:: Extrait choisi ::
Une fresque pour fêter Diwali
Un mode pictural est néanmoins constitué avec ces répétitions rythmées d’arcs de cercle assortis de motifs géométriques ou de simples figurations.
C’est en puisant dans cet univers graphique qu’une femme Oaron s’impose aujourd’hui comme chef de file de l’art tribal de sa région. Son histoire est assez exceptionnelle !
Née dans les années 80 dans un village près de Jashpur (Etat du Chhatisgarh), Agnesha Kerketta a commencé à peindre sur les murs à l’âge de 10 ans sous l’influence de sa grand-mère. Elle se rappelle qu’elle ne voulait pas utiliser la bouse de vache car elle trouvait que ça sentait mauvais. Très proche de son oncle maternel, celui-ci lui a appris un grand nombre d’histoires traditionnelles. Illettrée, elle s’est mariée à 18 ans. Sous l’influence de ses beaux-parents, elle a appris la danse et la musique et a commencé à se produire dans une troupe locale. En 1999 elle doit installer à Bhopal car son mari vient d’y trouver un travail. Elle rejoint alors le groupe de chant et danse ‘‘Adivasi Lok Kala Parishad’’ initié par le gouvernement du Madhya Pradesh afin de promouvoir les arts et la culture locale. C’est à cette occasion que les peintures, réalisées chez elle à des fins personnelles, attirent l’attention de l’organisation gouvernementale Cela l’incite à poursuivre et elle vend sa première peinture à l’âge de 22 ans. Jusqu’à l’âge de 30 ans, ses œuvres sont exclusivement inspirées des peintures murales rituelles de sa tribu.
:::
Consigne 1: Modifiez un passage de l'extrait choisi : commencez aux mots « Une fresque pour », arrêtez-vous après « assez exceptionnelle ! » et remplacez-y « univers graphique » par « répertoire graphique ».
Consigne 2: Reprenez, s'il vous plaît, le récit sur Agnesha Kerketta et poursuivez-le à partir de sa dernière phrase.
:: Données fournies ::
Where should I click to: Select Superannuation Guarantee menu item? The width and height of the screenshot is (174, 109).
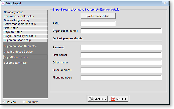(20, 46)
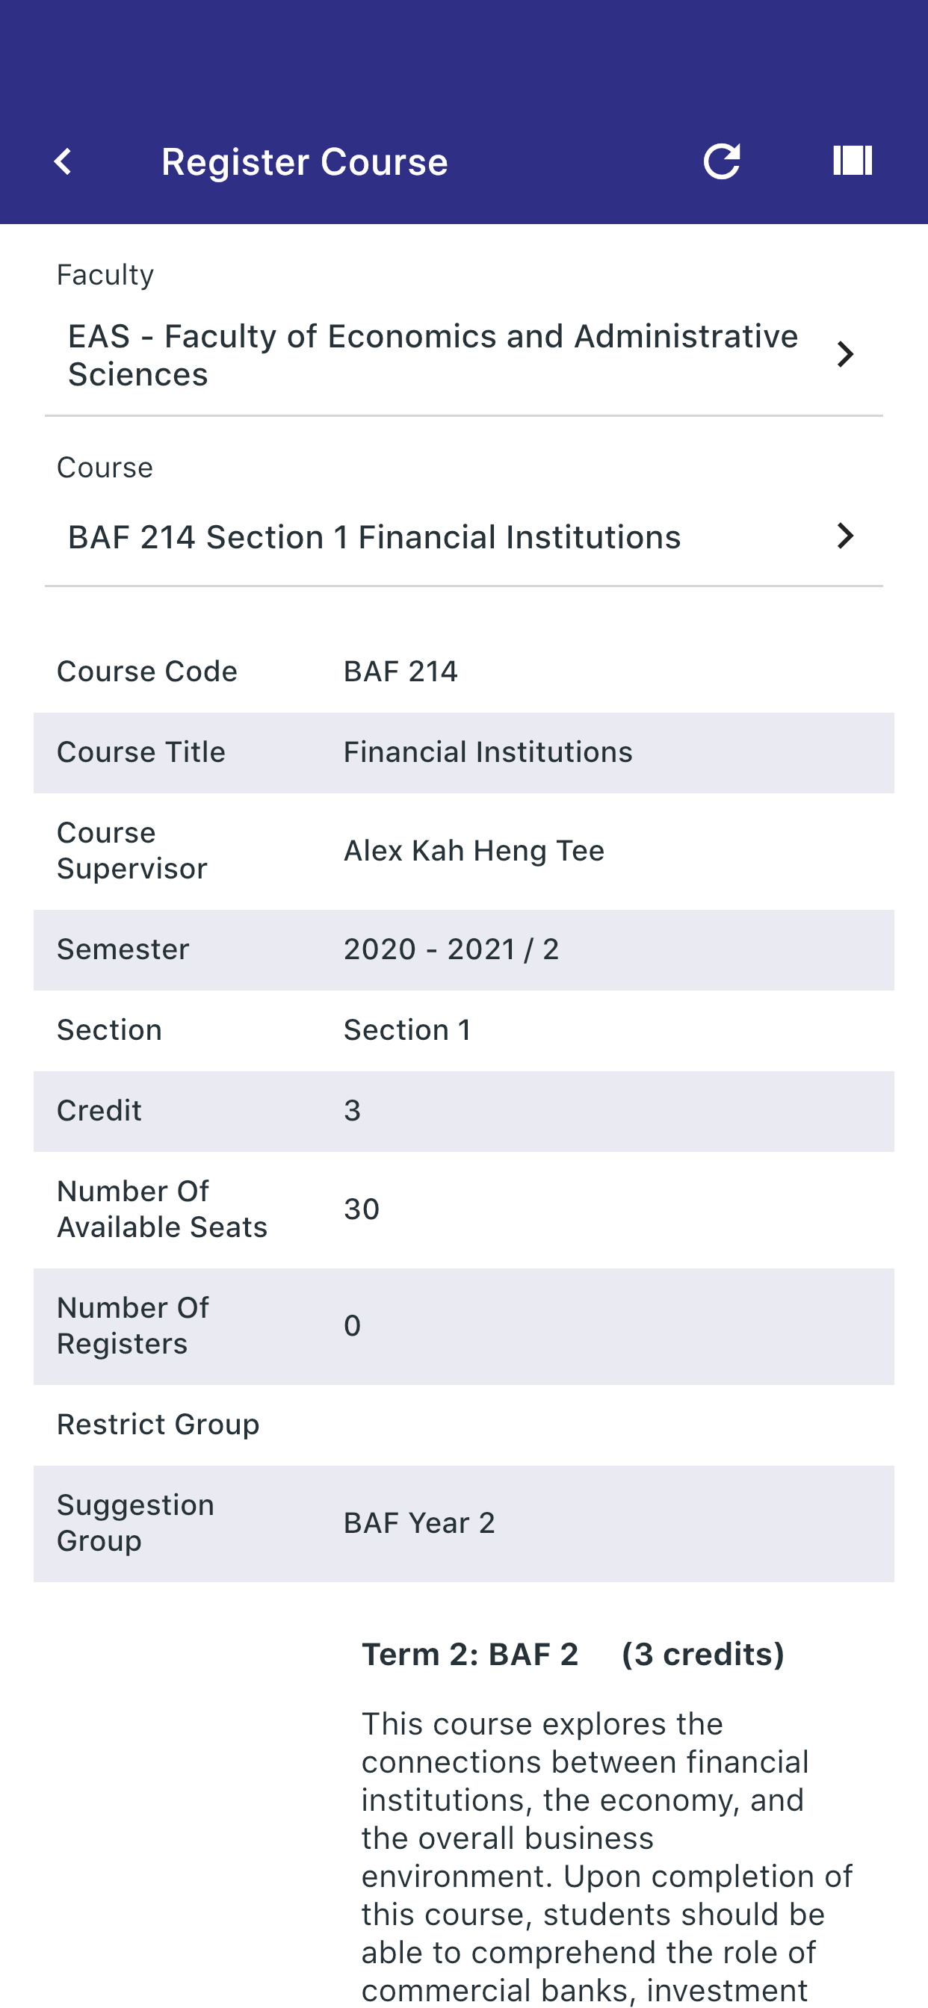The width and height of the screenshot is (928, 2008).
Task: Select the Number Of Registers row
Action: click(463, 1326)
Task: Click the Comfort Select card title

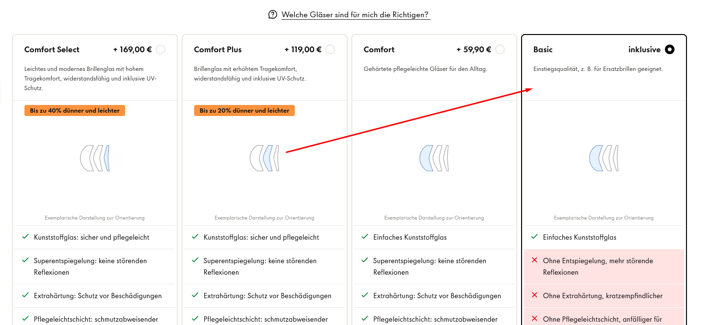Action: [52, 49]

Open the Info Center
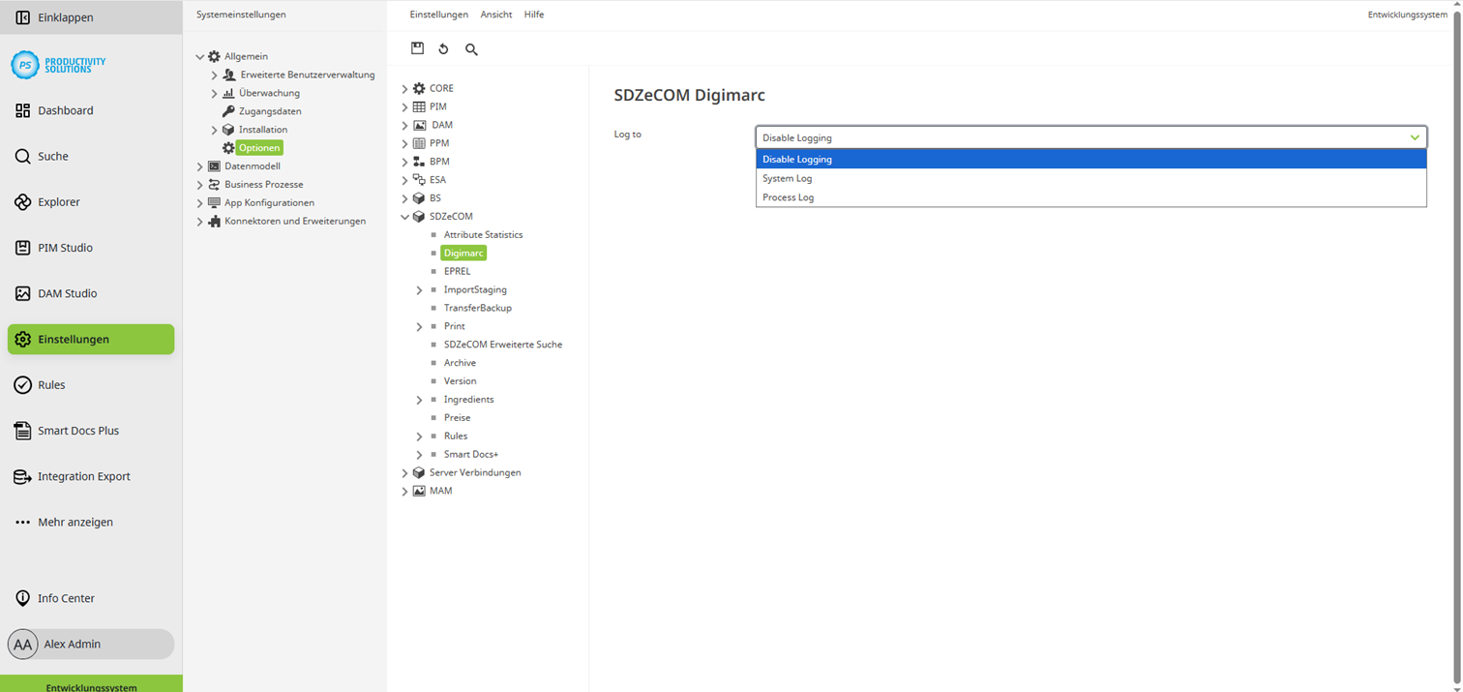(64, 598)
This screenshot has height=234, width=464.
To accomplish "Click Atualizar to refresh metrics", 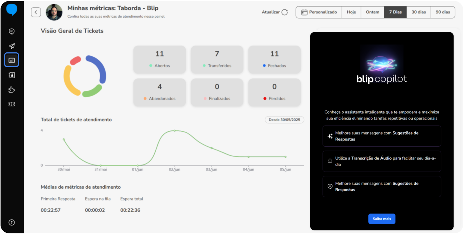I will [274, 12].
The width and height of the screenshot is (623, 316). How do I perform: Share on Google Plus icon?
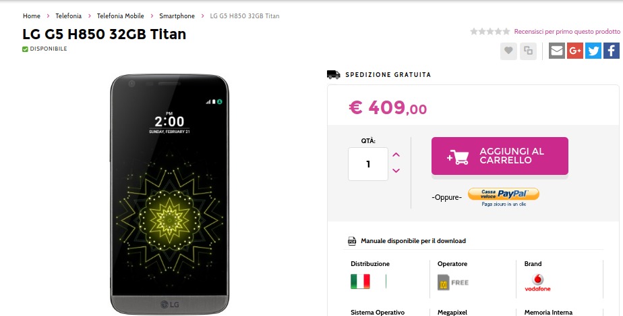pyautogui.click(x=575, y=51)
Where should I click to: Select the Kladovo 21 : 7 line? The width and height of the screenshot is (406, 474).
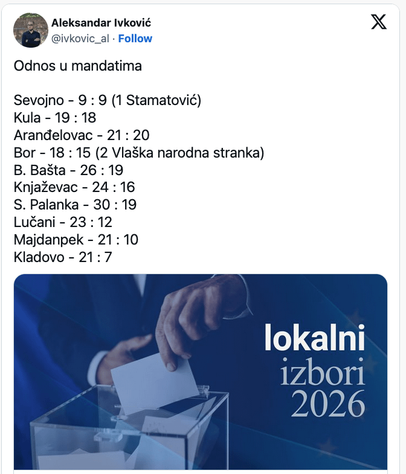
:::
Réponse 1:
Une fresque pour fêter Diwali
Un mode pictural est néanmoins constitué avec ces répétitions rythmées d’arcs de cercle assortis de motifs géométriques ou de simples figurations.
C’est en puisant dans cet répertoire graphique qu’une femme Oaron s’impose aujourd’hui comme chef de file de l’art tribal de sa région. Son histoire est assez exceptionnelle !

Réponse 2:
"Accueil de la jeune mariée" de Agnesha Kerketta, acrylique sur toile, format 90 cm x 65 cm
Dans cette œuvre, Agnesha évoque le rituel d’accueil de la jeune mariée lorsqu’elle pénètre pour la première fois dans la maison de ses beaux-parents. Sur le seuil de la maison, la belle-mère jette par derrière elle une poignée de riz broyé et une autre de curcuma moulu. La jeune mariée entre dans la maison, se baisse, imprègne ses mains des poudres qui couvrent le sol et les appose sur les murs en signe de respect pour son nouveau foyer.
Mais Agnesha a plusieurs cordes à son arc. Dotée d’une grande force de caractère, elle conserve son amour pour les arbres. Elle continue à chanter pour le plaisir (et pour le nôtre) en particulier lorsqu’elle se trouve face à l’arbre ‘‘karma’’ ou quelque autre merveille de la nature.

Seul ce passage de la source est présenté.